Distorsion de la réalité

Les persécutions faites aux Chrétiens récemment, dont 21 coptes égyptiens assassinés, ont choqué la communauté internationale. Dans une vidéo de l'Etat islamique, ces derniers ont justifié leurs atrocités en qualifiant les Chrétiens de Mushrikun, c'est à dire de polythéistes.

Atlantico : Comment la lecture du Coran a-t-elle pu amener à envisager les Chrétiens sous cette "accusation" de polythéisme ?

Ghaleb Bencheikh :En réalité, leur attitude pourrait à l'extrême rigueur trouver une justification dans les polémiques qui eurent lieu entre le prophète de l'islam et certaines sectes chrétiennes qui évoluaient dans la péninsule Arabique. Sans prendre le mot avec la charge émotionnelle et suspicieuse de nos jours, il y avait en Arabie au VIIème siècle quelques sectes chrétiennes dont les docètes, les jacobites, les collyridiens, les mariamites, les monophysites, les nestoriens et les arianistes pour ne citer que celles-là. Prendre aujourd'hui comme "directive" atemporelle et anhistorique telle réponse faite par le Prophète et ses compagnons à leurs interlocuteurs chrétiens - à supposer que les ignares du prétendu Etat islamique en aient pris connaissance est de l'imbécilité incarnée.

Les persécutions qui frappent les chrétiens d'Orient nous révulsent et heurtent nos consciences. C'est que le cauchemar se poursuit et l'abjection continue à sévir. Nos condamnations se succèdent et la communauté internationale, au-delà du choc, paraît tétanisée. L'ennui réside dans les fait que les avanies que subissent les chrétiens d'Orient ne datent pas depuis l'apparition de cette monstruosité idéologique dénommée Daesh. C'est qu'un discours anti-chrétien s'est développé avec virulence dans la mouvance islamiste fondamentaliste, un peu partout de par le monde islamique, depuis notamment l'invasion de l'Irak par Georges Bush junior suite à un mensonge éhonté.

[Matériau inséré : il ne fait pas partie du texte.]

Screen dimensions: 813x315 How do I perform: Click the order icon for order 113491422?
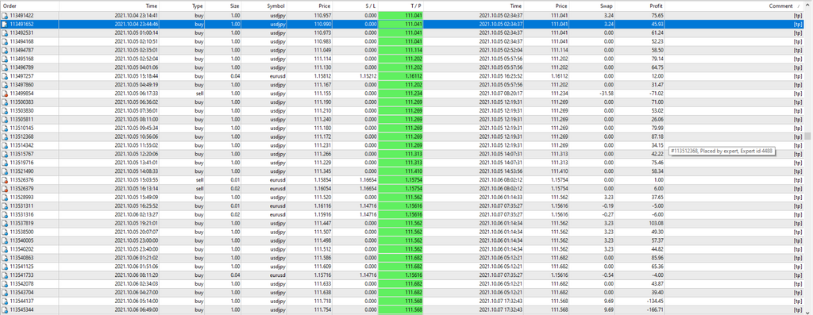tap(5, 16)

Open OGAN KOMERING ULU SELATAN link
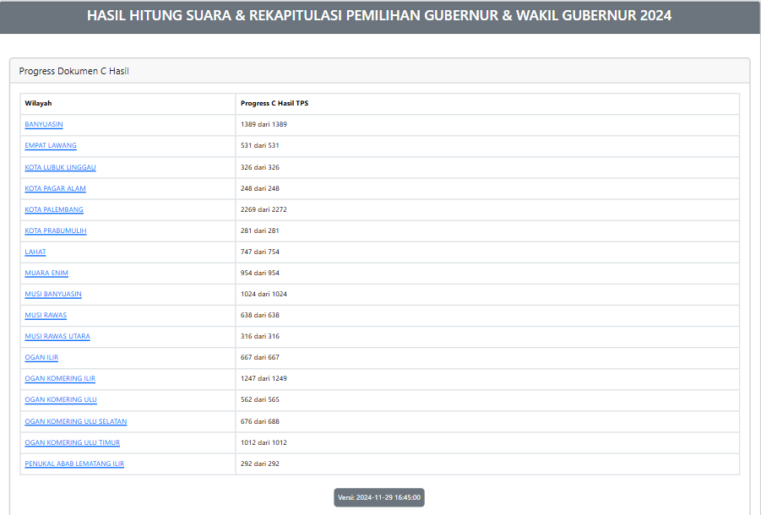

Aussi, toutes les accusations d'impiété, de polythéisme et d'associationnisme portées par les criminels de Daesh contre les chrétiens ne sont-elles qu'une exagération des allégations contenues déjà dans l'antienne fondamentaliste islamiste ressassée depuis plus d'une décennie. Et de ce point de vue, tout est versé dans le dossier du terrible réquisitoire contre le pseudo-polythéisme des chrétiens à cause du dogme trinitaire. Certes, il y a une christologie coranique. Elle n'autorise en aucun cas et d'aucune manière les exactions auxquelles se livrent les terroristes de ce "califat de la terreur".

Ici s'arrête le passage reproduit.